I have been doing a thing on and off more or less because I can. It is exactly what the title says - I made a UDMF parser in the Godot engine that tugs a TEXTMAP lump out of a wad file and turns it into a data structure, and then builds a mesh from that.

Of course there's still a long way to go, but data parsing gives me some pleasing brain tinglies for some reason (a warning sign, perhaps). I'll probably play with texture importing soon - parsing a TEXTURES lump (see, it's gzdoom related after all) and compositing patches into final textures, which there are in fact facilities for in the engine, so that helps. Just PNG lumps to start with since there's some convenient functions to ingest raw PNG binary data into an image object, maybe for funsies I'll try to make one that parses actual doom-format textures at a later time. Or the map format too for that matter. But one step at a time.

Just one big monolithic and static mesh at the moment. For dynamic elements perhaps I would exclude potentially-dynamic sectors and render them with realtime procedural geometry instead.

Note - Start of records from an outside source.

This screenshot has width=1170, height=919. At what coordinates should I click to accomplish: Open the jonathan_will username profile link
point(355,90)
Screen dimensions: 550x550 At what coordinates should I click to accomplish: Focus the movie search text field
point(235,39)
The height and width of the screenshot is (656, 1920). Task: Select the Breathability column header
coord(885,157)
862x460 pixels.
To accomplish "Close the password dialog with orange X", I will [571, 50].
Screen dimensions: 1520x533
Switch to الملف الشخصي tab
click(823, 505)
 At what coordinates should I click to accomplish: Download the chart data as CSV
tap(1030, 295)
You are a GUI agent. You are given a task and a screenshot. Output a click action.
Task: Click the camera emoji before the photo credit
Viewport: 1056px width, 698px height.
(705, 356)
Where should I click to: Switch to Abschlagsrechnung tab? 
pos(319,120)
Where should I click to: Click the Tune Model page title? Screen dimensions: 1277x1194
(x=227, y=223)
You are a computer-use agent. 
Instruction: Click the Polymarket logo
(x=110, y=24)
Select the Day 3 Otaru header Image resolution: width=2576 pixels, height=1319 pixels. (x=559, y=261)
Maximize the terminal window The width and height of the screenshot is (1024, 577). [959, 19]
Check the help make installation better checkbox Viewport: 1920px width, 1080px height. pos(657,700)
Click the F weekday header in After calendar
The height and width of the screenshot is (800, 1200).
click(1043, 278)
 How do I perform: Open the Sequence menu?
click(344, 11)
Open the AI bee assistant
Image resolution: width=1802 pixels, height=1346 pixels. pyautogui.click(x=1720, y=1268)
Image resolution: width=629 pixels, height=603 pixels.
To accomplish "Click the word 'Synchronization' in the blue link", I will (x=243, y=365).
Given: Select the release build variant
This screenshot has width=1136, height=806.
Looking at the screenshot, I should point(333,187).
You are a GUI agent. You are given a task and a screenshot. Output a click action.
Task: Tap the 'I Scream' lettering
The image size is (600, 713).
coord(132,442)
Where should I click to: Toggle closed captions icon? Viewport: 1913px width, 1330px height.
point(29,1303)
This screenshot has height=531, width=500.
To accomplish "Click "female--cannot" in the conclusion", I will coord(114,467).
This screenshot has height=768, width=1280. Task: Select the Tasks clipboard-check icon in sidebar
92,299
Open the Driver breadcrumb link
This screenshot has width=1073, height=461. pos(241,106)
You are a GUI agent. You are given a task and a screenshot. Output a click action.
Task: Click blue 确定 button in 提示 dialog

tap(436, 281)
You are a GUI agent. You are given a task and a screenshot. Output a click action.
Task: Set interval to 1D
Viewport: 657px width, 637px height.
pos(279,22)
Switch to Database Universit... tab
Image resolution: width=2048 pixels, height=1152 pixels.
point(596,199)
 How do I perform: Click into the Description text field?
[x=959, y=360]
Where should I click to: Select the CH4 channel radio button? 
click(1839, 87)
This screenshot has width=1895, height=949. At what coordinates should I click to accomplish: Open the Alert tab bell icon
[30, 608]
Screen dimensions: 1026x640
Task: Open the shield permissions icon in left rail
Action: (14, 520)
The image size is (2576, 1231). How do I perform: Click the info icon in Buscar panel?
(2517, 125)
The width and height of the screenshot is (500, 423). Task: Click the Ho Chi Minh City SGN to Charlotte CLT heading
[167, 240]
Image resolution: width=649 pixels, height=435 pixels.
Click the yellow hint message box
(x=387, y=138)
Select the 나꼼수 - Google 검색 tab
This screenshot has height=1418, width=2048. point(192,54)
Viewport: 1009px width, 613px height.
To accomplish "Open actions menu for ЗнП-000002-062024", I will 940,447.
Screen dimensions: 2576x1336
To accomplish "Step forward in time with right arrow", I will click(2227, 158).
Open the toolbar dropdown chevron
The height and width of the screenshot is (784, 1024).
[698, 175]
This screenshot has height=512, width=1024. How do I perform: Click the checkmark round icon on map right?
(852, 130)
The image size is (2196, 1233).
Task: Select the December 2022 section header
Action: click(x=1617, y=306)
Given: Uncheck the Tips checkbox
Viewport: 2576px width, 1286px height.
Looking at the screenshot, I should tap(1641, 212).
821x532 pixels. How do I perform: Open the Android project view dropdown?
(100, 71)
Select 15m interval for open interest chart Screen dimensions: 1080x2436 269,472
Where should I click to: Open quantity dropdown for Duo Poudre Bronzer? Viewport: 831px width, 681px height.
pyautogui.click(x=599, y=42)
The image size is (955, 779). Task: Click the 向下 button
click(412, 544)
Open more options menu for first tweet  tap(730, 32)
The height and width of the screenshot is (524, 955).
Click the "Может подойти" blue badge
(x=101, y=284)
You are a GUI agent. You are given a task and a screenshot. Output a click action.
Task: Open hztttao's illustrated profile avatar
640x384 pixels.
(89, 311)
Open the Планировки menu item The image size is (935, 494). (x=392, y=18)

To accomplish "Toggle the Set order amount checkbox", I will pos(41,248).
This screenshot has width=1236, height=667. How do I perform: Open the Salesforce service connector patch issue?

Also, I need to work out a way to properly subdivide non-contiguous bastard sectors as the triangulation routine I'm using only works with continuous, bounded polygons.
In this day and age, the amount of mesh data involved for even an immense level is laughably trivial. There is effectively no reason for me to go through the trouble of splitting up the mesh and culling parts of it unless, I dunno, overdraw or something becomes a major concern. Textures can just be crammed into a handful of texture arrays for the whole map and only take up a tiny number of drawcalls. Modern technology sure is amazing!
Anyway, I'll post on and off whenever I tinker with this and make some progress. We'll see what if anything it turns into.